■ **Task item**:
Retype the listing below line for line, but only from the line with "Viewport: 404px width, 274px height." down to the line with "Task: Select the City input field", inclusive. Pictures stay out.

■ **Data**:
◆ ◆ ◆ ◆ ◆ ◆ ◆

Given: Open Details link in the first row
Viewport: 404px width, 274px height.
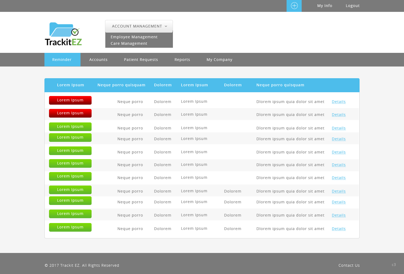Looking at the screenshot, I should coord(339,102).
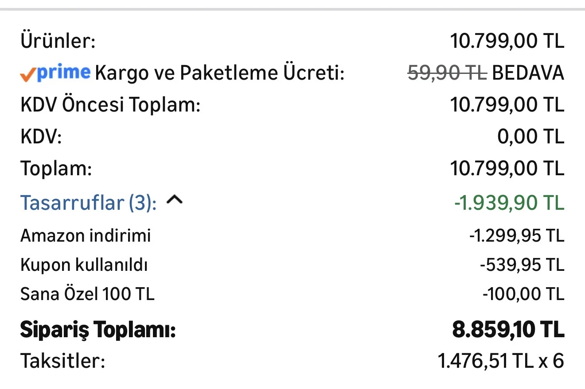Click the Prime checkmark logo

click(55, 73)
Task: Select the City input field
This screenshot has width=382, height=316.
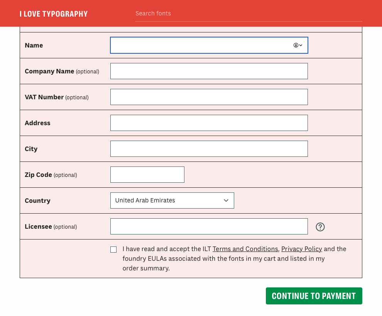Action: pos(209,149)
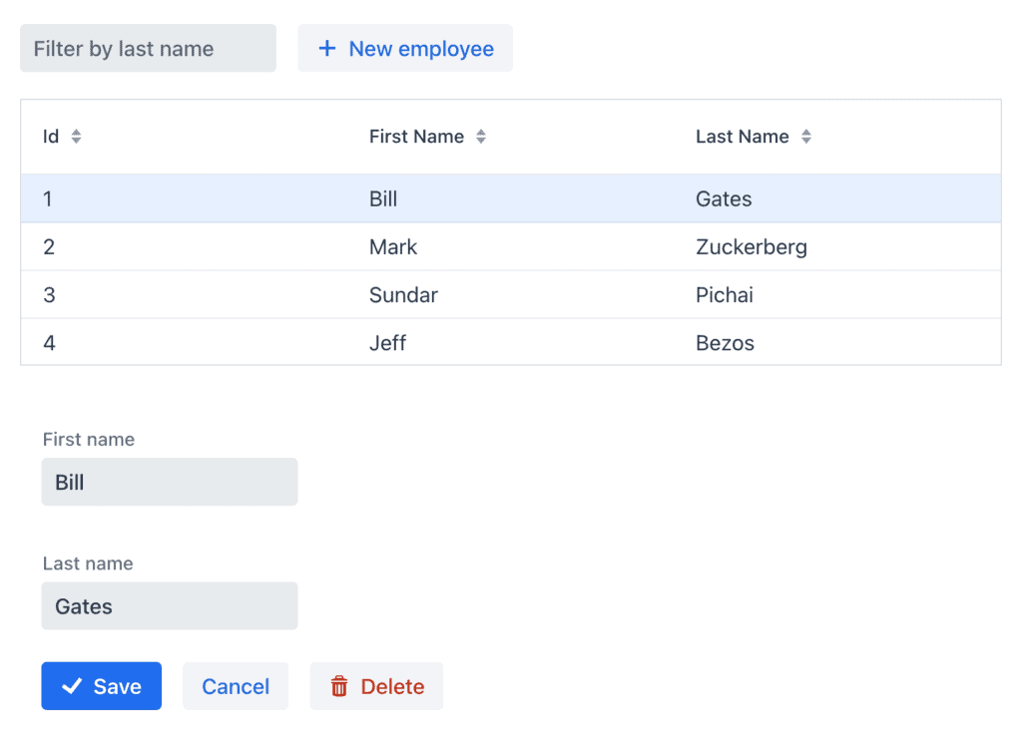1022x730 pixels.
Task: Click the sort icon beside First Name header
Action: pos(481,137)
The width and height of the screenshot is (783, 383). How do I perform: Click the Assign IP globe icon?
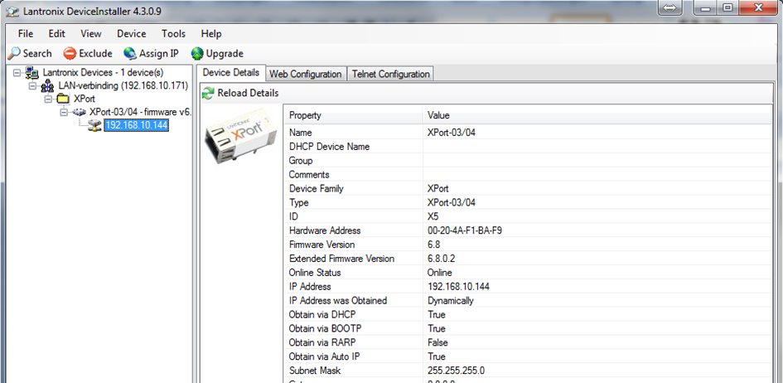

◆ ◆ ◆ ◆ ◆ ◆ ◆

■ **Exercise answer**:
Viewport: 404px width, 274px height.
Looking at the screenshot, I should coord(339,102).
Click the Prime checkmark logo

click(55, 73)
Task: Select the City input field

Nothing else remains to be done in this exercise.